Higher rate of primary patency of target lesion at 12 months versus angiography with standard balloon
THURSDAY, June 25, 2015 (HealthDay News) — For patients with symptomatic femoropopliteal peripheral artery disease, percutaneous transluminal angioplasty with a paclitaxel-coated balloon is associated with a superior rate of primary patency at 12 months versus angiography with a standard balloon, according to a study published online June 24 in the New England Journal of Medicine.

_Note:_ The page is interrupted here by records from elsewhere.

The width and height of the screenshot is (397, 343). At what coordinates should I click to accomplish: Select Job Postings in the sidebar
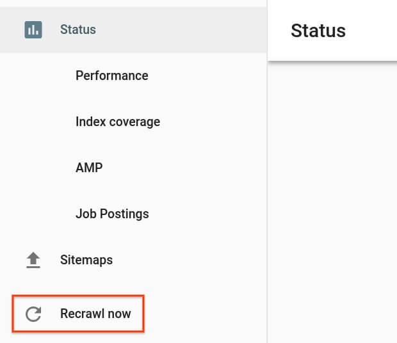tap(112, 214)
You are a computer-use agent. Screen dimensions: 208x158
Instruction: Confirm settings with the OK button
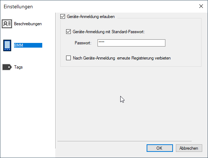(160, 148)
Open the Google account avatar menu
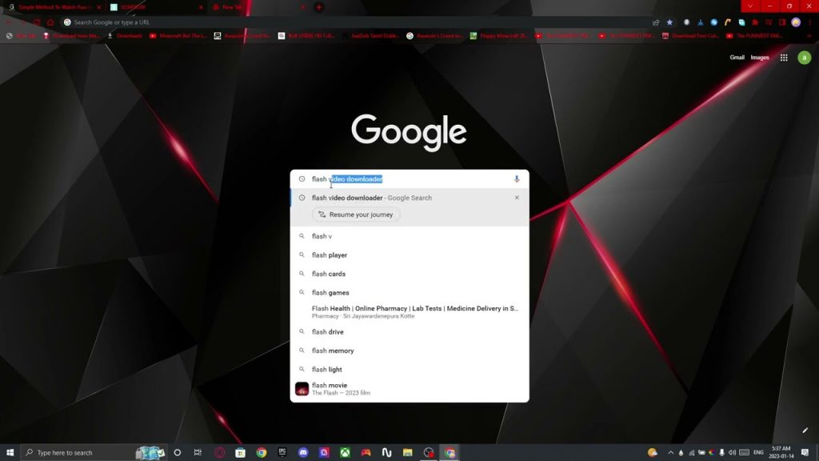Viewport: 819px width, 461px height. pyautogui.click(x=804, y=58)
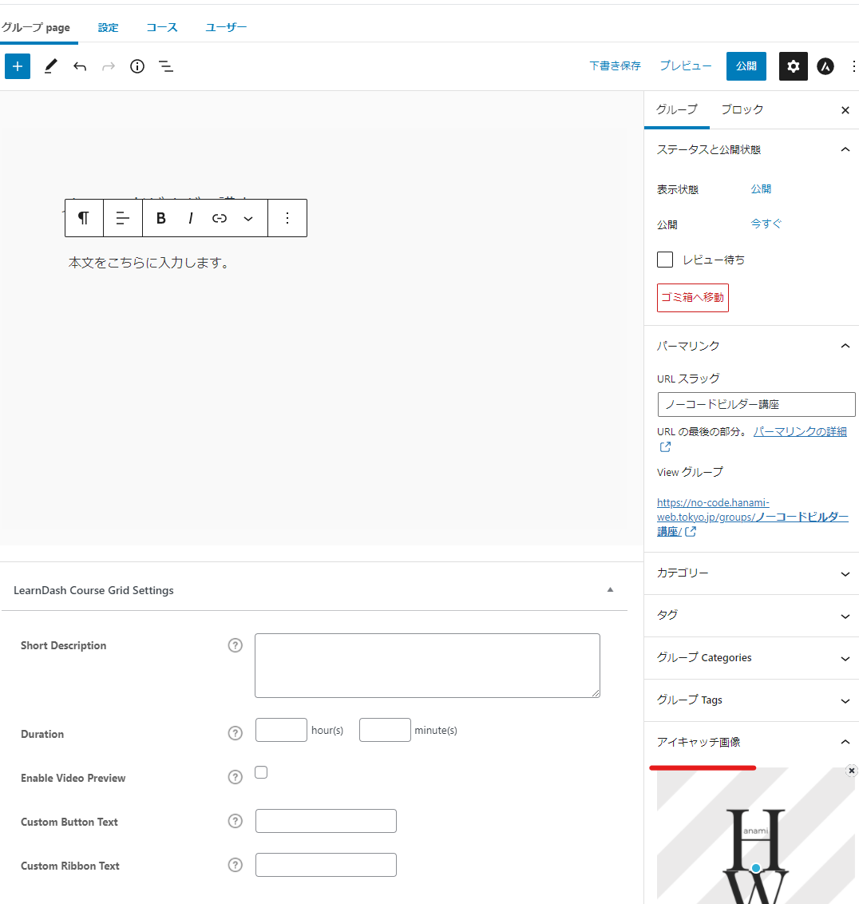859x904 pixels.
Task: Click the blue block inserter plus icon
Action: point(18,66)

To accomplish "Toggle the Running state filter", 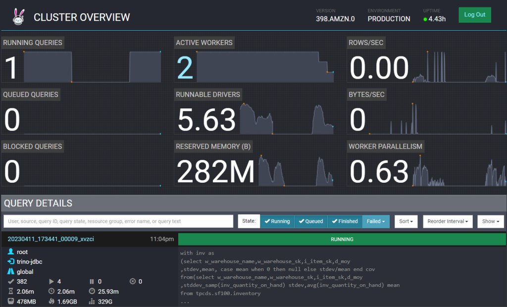I will (x=277, y=221).
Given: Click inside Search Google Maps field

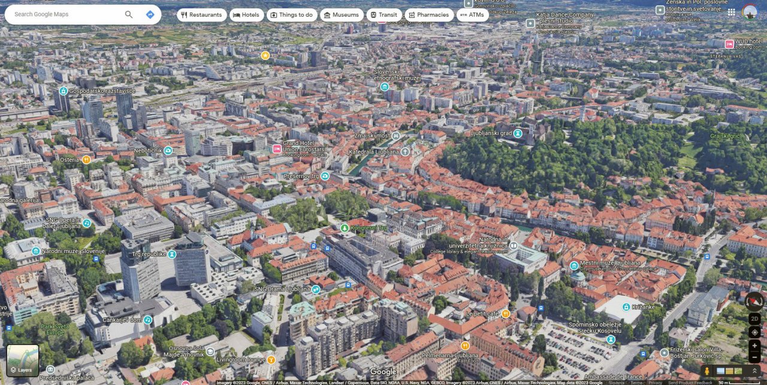Looking at the screenshot, I should pyautogui.click(x=66, y=14).
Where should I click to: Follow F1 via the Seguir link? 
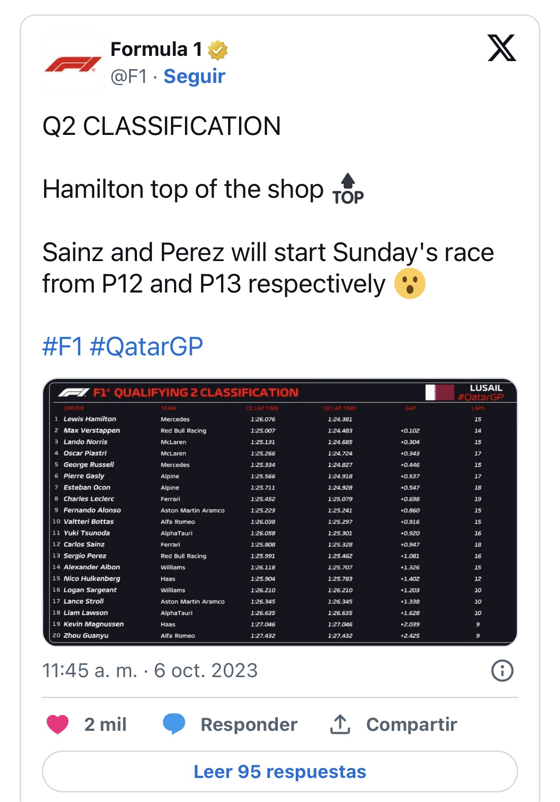coord(194,76)
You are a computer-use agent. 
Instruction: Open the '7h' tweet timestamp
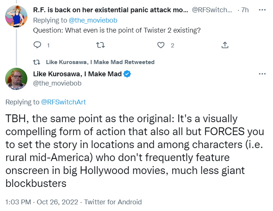coord(245,10)
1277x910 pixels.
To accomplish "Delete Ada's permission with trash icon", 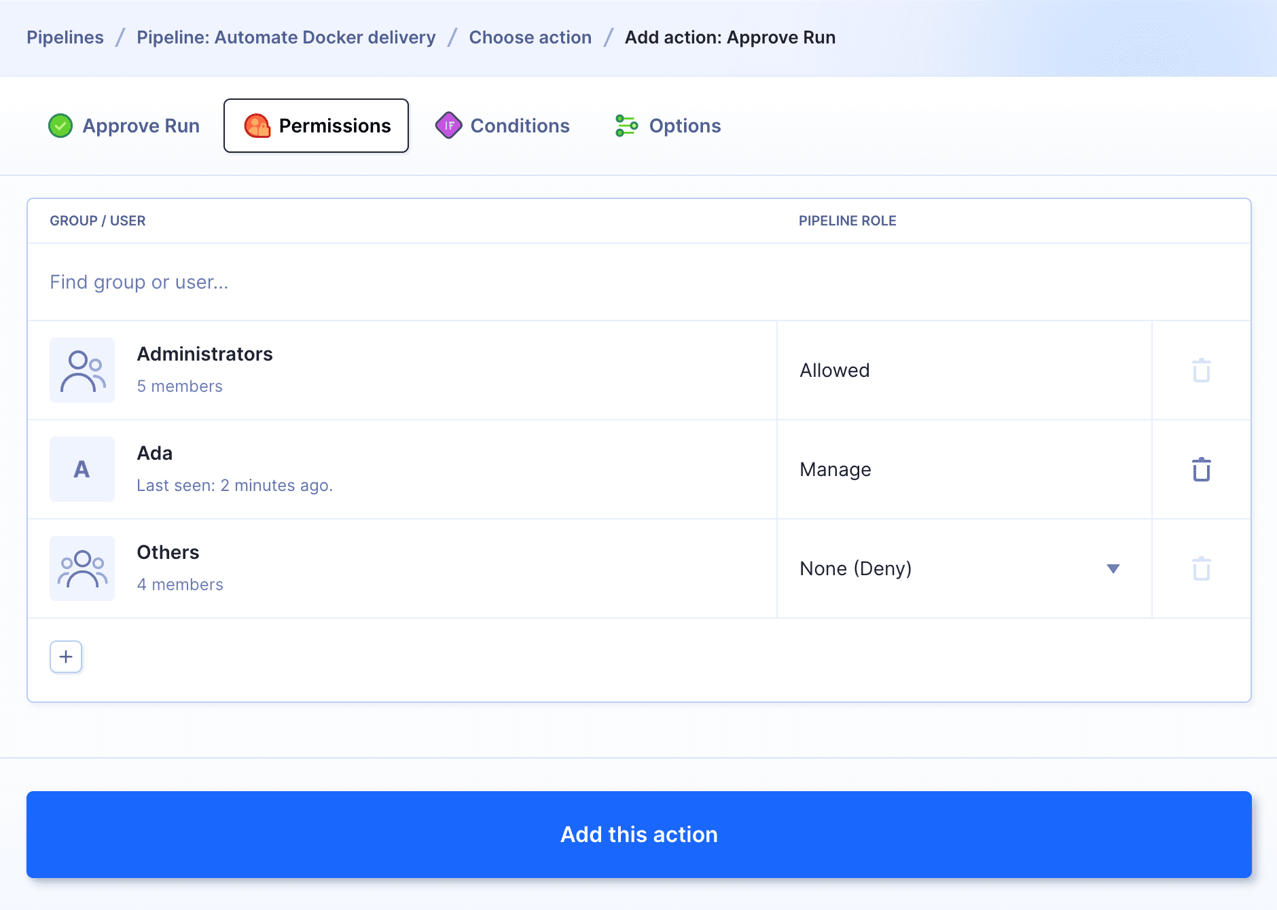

Kenneth Rosenfield, M.D., from Massachusetts General Hospital in Boston, and colleagues conducted a single-blind randomized trial at 54 sites. Four hundred seventy-six patients with symptomatic intermittent claudication or ischemic pain while at rest and angiographically significant atherosclerotic lesions were randomized in a 2:1 ratio to angioplasty with a paclitaxel-coated balloon or standard angioplasty.

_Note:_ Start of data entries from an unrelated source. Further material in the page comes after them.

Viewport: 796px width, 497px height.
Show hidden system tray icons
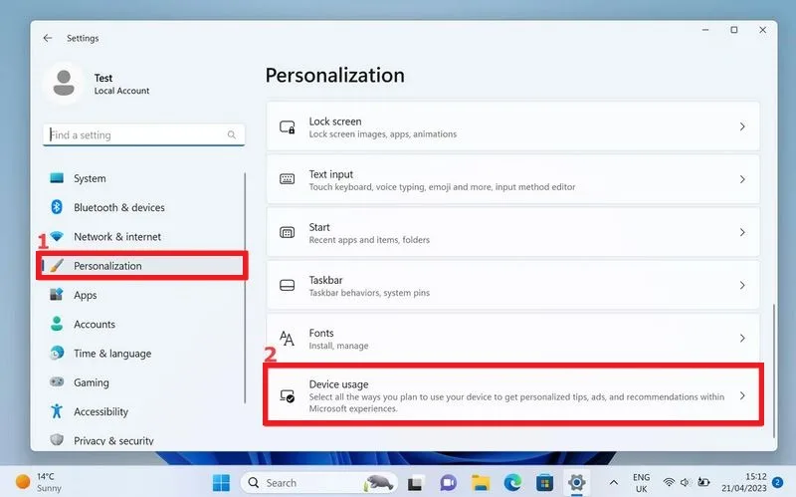point(613,482)
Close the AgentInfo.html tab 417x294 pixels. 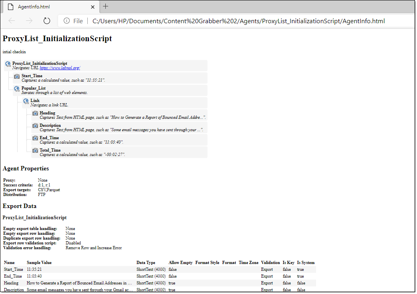pos(93,7)
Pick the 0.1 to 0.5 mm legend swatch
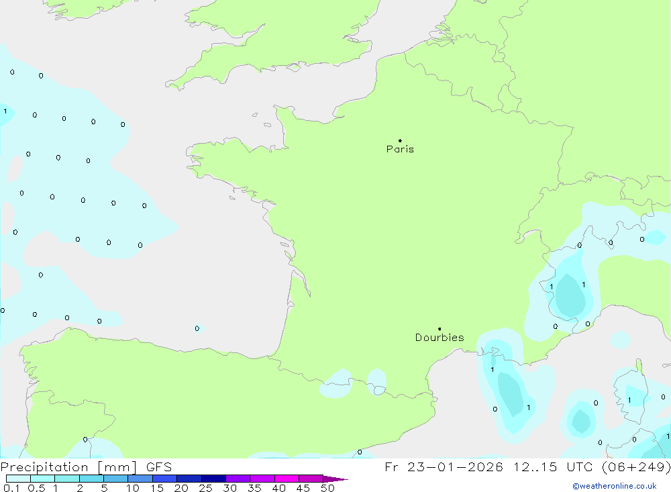671x492 pixels. [x=18, y=479]
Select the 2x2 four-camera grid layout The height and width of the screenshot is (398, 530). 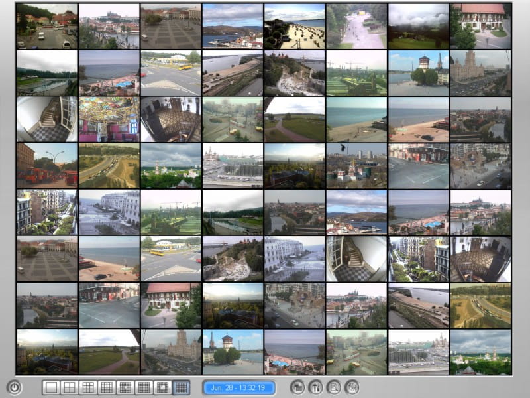pyautogui.click(x=70, y=387)
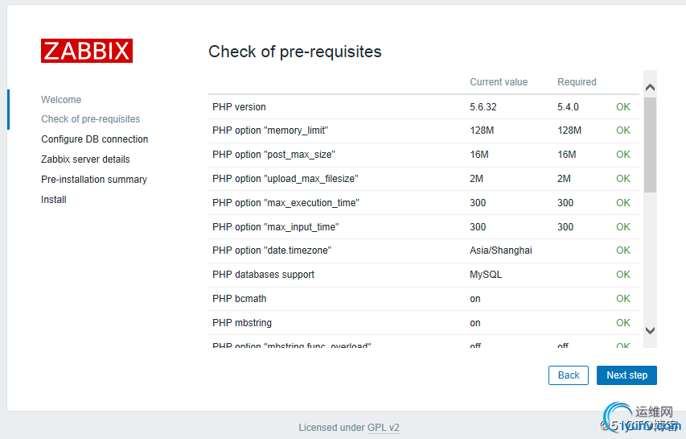686x439 pixels.
Task: Click the scrollbar down arrow
Action: 650,330
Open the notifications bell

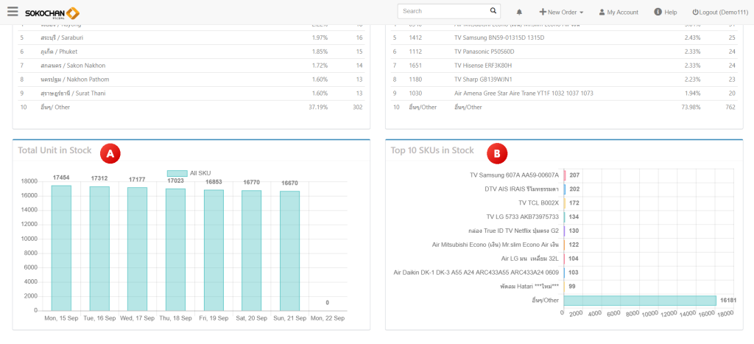click(519, 13)
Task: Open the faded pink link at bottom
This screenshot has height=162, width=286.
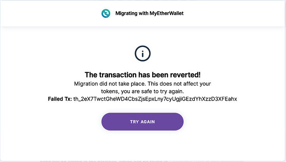Action: pos(206,161)
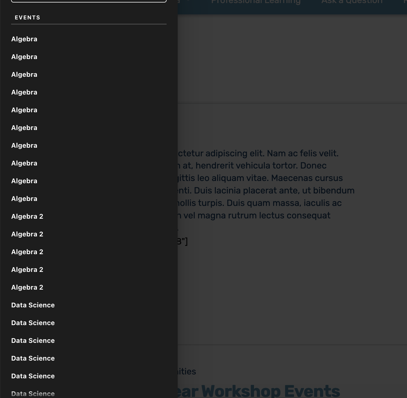Viewport: 407px width, 398px height.
Task: Select the second Algebra 2 event
Action: pos(27,234)
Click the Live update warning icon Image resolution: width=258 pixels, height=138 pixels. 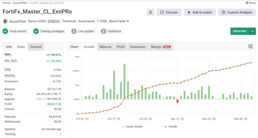coord(74,31)
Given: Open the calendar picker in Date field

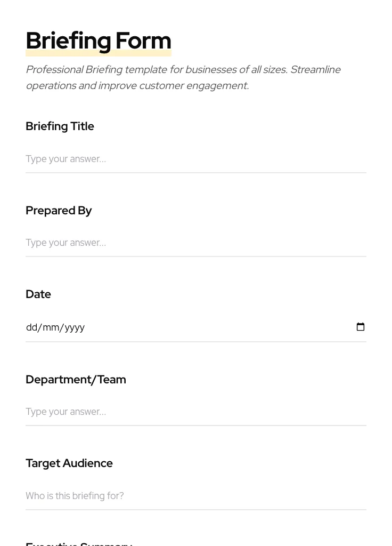Looking at the screenshot, I should pos(360,327).
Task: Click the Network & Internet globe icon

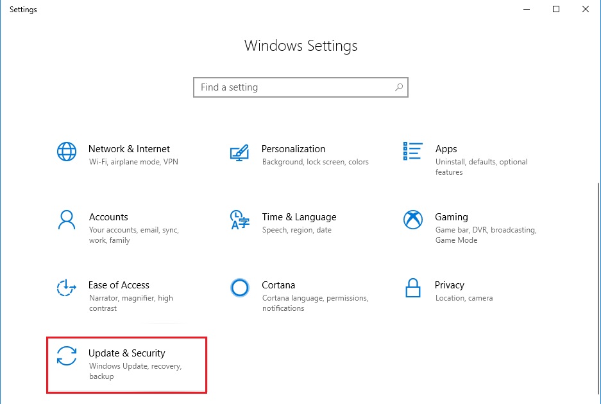Action: click(x=67, y=152)
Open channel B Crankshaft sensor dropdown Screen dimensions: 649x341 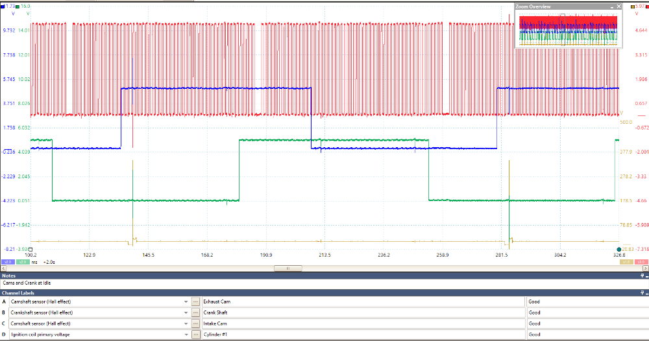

The researchers found that the rate of primary patency at 12 months was superior among patients who had undergone angioplasty with the drug-coated balloon versus conventional angioplasty (65.2 versus 52.6 percent; P = 0.02). Overall, 83.9 and 79.0 percent of patients were free from primary safety events with the drug-coated balloon and standard angioplasty, respectively (P = 0.005 for noninferiority). No significant between-group differences were seen in functional outcomes, or in the rates of death, amputation, thrombosis, or reintervention.
“Treatment of femoropopliteal peripheral artery disease with a paclitaxel-coated balloon provided superior vessel patency through 12 months, as compared with a strategy of conventional percutaneous transluminal angioplasty with a standard balloon,” the authors write.
The study was funded by Lutonix-Bard, manufacturer of the paclitaxel-coated balloon used in the study.